Dr. Leckie was looking at her face, too, intent. He let out his own breath, and the tension in his shoulders eased a little, though he didn’t relax the pressure of his hands.
“Can you get me more lint, a wad of bandage, anything?” he asked. “I think the bleeding is slowing.”
Claire’s bag lay open a little way behind Leckie. Jamie lunged for it, upended it on the ground, and snatched up a double handful of rolled bandages from the litter. Leckie’s hand made a sucking sound as he pulled it away from the sopping wad of cloth and grabbed the fresh bandages.
“You might cut her laces,” the doctor said calmly. “I need her stays off. And it will help her to breathe more easily.”
Jamie fumbled his dirk free, hands shaking in his haste.
“Un . . . tie . . . them!” Claire grunted, scowling ferociously.
Jamie grinned absurdly at hearing her voice, and his hands steadied. So she thought she’d live to need her laces. He gulped air and set himself to undo the knot. Her stay laces were leather and as usual soaked with sweat—but she used a very simple granny knot, and he got it loose with the tip of his dirk.
The knot fell free and he jerked the laces loose, wrenching the stays wide apart.
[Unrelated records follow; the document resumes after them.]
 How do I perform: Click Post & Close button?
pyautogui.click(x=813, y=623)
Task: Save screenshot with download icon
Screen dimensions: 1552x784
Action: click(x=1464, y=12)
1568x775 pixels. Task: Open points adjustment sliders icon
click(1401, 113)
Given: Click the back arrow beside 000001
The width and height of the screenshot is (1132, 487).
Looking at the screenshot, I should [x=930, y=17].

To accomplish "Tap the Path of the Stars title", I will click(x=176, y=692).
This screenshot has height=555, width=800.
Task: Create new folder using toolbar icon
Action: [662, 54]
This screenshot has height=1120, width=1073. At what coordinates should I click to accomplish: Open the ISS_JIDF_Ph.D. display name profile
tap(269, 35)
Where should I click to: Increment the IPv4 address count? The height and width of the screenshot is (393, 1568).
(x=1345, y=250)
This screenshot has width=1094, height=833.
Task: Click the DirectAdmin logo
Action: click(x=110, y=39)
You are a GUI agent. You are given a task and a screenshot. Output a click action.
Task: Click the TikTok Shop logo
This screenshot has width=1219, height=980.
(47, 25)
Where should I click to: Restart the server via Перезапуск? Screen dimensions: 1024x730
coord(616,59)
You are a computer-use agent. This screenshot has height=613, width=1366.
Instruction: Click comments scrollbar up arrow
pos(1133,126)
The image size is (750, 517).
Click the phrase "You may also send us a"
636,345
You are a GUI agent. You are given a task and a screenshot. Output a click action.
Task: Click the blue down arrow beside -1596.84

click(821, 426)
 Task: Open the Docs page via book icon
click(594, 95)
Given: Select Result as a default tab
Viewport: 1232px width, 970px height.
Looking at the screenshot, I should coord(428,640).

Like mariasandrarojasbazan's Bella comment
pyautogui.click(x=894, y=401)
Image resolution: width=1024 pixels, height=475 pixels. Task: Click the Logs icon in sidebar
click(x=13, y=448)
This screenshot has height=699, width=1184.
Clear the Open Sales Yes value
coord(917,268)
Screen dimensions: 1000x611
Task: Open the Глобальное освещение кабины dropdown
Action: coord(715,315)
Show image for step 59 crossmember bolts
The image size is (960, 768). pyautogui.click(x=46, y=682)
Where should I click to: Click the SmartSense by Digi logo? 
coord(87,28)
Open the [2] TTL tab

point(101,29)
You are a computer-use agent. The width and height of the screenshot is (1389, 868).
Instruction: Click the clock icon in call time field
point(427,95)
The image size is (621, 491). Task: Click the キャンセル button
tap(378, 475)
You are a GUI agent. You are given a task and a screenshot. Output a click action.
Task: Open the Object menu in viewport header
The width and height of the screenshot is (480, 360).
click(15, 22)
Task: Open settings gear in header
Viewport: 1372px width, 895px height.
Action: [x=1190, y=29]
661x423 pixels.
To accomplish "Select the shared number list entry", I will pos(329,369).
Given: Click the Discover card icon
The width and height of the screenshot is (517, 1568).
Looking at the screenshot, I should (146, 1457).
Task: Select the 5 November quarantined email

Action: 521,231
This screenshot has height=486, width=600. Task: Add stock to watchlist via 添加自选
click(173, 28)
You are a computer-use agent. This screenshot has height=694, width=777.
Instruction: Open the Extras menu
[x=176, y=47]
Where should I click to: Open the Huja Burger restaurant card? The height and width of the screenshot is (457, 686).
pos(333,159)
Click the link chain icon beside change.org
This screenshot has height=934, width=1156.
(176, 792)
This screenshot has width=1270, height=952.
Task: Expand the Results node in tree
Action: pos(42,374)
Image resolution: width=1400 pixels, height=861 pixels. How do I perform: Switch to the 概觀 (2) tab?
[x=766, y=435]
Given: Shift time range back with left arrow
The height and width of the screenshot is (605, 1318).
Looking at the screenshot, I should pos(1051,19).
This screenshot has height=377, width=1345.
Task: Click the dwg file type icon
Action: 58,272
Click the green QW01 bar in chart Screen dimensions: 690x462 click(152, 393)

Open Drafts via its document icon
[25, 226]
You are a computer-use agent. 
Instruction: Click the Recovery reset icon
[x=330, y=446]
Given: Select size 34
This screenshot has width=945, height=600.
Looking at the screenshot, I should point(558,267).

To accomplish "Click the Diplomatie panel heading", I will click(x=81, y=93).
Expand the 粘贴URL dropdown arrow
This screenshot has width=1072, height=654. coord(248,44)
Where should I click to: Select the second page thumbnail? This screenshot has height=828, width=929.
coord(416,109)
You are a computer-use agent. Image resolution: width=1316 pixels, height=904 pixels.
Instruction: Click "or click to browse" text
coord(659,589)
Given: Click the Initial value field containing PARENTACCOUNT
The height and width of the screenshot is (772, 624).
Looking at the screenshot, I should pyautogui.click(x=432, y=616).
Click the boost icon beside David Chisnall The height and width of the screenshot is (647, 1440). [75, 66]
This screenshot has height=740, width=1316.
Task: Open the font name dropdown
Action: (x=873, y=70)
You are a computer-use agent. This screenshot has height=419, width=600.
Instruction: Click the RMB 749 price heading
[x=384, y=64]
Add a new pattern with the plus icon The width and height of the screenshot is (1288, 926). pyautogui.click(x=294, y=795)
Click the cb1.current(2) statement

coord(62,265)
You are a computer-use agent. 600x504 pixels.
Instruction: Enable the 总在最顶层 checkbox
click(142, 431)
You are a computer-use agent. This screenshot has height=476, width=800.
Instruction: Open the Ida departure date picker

Her bosom rose white as she gasped, and he felt an instant’s embarrassment as he saw her ni**les stiffen through the sweat-soaked fabric of her shift. He wanted to cover her.
There were flies everywhere, black and buzzing, drawn by the blood. Leckie shook his head to dislodge one that lighted on his eyebrow. They were swarming round Jamie’s own ears, but he didn’t bother about them, instead brushing them away as they crawled on Claire’s body, over her twitching, pallid face, her hands half curled and helpless.
“Here,” Leckie said, and, seizing one of Jamie’s hands, pushed it down on the fresh compress. “Press hard on that.” He sat back on his heels, grabbed another bandage roll, and unfurled it. With some lifting and grunting and a terrible moan from Claire, together they contrived to pass the cingulum round her body, securing the dressing in place.